Specifically, as shown in FIGS. 3-6 and 18-19, wherein FIG. 18 is a diagram showing cooperation between the plugging body and the integrated collet after plugging according to this embodiment 5, and FIG. 19 is a sectional view at B-B in FIG. 18, the slip bowl 31 is provided with eight toothed plates 311 at the right end. Three slip tooth grooves are formed in each toothed plate 311. All the slip tooth grooves in each toothed plate 311 are axially disposed along the slip bowl 31 and arranged in the triangular pattern. One slip tooth 32 is disposed in each slip tooth groove. The slip tooth 32 is of a cylindrical structure, and the included angle between an outer end surface of the slip tooth 32 and the axial line of the slip bowl 31 is 10°-60°. The outer end surface of the slip tooth 32 faces away from the end of the slip bowl 31, at which the tooth plate 311 is disposed. The outer end surface refers to the surface, facing the groove bottom surface of the slip tooth groove, on the slip tooth 32. This surface forms the included angle with the axial line of the slip bowl 31 to form the inclined surface. As such, the contact area between the slip tooth 32 and the casing is reduced, and the capability of the slip tooth 32 to squeeze into the casing is increased, so that the soluble integrated slip 3 has a better anchoring capability. Of course, the number of the slip teeth 32 may vary according to the stress and design requirements. The slip tooth grooves are uniformly formed in the toothed plates 311, namely, the slip teeth 32 are uniformly disposed on the toothed plates 311. As such, when the toothed plates 311 are opened under force, the slip teeth 32 can more effectively anchor to the casing, and thus the slip 3 has a better anchoring effect.

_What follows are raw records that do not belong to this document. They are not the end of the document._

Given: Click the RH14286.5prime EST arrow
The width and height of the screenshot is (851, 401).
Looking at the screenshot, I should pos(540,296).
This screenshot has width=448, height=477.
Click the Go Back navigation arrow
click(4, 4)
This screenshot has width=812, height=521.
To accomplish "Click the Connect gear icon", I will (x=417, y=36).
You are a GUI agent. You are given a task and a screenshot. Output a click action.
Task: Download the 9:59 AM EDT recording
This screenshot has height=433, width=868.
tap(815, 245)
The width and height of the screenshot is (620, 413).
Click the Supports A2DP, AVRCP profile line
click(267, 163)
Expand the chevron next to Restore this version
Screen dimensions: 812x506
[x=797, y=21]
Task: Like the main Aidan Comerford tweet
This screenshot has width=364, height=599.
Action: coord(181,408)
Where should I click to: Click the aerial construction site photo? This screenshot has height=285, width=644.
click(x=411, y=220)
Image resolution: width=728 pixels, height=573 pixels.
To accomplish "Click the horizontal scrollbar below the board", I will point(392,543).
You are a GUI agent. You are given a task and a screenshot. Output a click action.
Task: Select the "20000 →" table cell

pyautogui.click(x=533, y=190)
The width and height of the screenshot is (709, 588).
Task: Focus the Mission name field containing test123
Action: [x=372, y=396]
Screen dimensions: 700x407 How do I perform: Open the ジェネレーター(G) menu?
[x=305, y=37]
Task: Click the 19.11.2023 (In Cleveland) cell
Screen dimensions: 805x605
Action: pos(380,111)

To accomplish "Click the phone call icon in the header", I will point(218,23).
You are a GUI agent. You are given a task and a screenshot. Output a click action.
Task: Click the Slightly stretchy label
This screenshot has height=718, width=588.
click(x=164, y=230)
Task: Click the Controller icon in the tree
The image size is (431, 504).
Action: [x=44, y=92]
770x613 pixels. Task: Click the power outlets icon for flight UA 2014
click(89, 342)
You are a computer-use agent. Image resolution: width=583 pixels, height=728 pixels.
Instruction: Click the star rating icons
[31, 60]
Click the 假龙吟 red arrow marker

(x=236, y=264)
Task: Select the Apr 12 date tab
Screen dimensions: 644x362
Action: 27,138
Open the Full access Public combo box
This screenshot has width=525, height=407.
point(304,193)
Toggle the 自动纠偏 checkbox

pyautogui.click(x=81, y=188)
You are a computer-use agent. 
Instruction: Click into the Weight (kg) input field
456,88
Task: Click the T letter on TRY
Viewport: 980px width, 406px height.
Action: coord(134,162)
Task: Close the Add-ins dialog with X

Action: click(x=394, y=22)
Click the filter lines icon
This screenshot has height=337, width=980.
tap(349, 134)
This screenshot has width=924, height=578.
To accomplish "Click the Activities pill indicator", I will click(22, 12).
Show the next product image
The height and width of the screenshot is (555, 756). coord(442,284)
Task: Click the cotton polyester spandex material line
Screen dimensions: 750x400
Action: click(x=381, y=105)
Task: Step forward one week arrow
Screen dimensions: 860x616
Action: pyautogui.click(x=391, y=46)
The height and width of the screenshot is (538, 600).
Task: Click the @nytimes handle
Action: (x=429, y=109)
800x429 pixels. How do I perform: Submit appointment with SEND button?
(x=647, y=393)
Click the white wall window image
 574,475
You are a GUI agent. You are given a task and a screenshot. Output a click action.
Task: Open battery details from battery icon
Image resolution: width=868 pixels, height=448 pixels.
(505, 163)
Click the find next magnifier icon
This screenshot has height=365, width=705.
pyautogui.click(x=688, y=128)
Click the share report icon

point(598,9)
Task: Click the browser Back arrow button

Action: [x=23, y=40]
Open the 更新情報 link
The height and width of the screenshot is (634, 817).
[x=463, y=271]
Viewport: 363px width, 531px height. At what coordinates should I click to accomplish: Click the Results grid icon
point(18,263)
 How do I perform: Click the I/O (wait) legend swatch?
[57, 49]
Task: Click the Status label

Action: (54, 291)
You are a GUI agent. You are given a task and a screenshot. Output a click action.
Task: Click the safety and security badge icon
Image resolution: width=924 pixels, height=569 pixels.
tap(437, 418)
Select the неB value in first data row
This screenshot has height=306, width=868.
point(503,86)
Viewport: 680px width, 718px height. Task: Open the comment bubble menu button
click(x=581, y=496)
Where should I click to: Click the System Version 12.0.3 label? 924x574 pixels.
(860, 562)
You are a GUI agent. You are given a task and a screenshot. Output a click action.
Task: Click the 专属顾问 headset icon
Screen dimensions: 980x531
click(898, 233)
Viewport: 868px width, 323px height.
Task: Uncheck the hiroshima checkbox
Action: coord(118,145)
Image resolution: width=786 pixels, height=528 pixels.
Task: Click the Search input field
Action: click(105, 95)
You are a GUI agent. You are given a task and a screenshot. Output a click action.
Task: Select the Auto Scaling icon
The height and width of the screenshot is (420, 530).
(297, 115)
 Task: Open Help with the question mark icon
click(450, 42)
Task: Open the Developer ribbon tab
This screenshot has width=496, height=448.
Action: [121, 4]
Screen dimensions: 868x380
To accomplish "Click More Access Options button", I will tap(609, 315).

The gap 33 exists between two adjacent toothed plates 311 and is disposed along the axial direction of the slip bowl 31. Specifically, the gap 33 includes the gap bottom 331 and the gap neck 332. The gap bottom 331 is the stress hole which is an oblong hole (as shown in FIG. 4C), a regularly polygonal hole (as shown in FIG. 4B), an elliptical hole has shown in FIG. 4D) or a circular hole (as shown in FIG. 4A). In this embodiment, an example in which the stress hole is the circular hole and the gap neck 332 is the strip-shaped groove is taken for illustration. The gap neck 332 has its width less than that of the gap bottom 331. Specifically, the gap neck 332 has its width of 3 mm to 5 mm, and the gap bottom 331 has its width which is 3-5 times the width of the gap neck 332. In addition, the integrated collet cooperates with the plugging body to achieve the plugging function of the downhole plugging system, as shown in FIGS. 18 and 19. The support section 91 of the plugging body is of the hollow structure, so that the formation time of the full-bore casing can be shortened, the oil well can be put into production punctually, and a production-ready channel is provided for the oil and gas wells earlier. In addition, compared with the fracturing ball in the prior art, the plugging body can enter the internal channel of the integrated collet for plugging to achieve surface plugging, and thus, the plugging effect is better. Moreover, the plugging body can support the integrated collet from the inner wall of the integrated collet and plug the internal channel of the integrated collet, so that the pressure-bearing capacity of the integrated collet in the well and the plugging effect of the plugging body on the integrated collet are improved.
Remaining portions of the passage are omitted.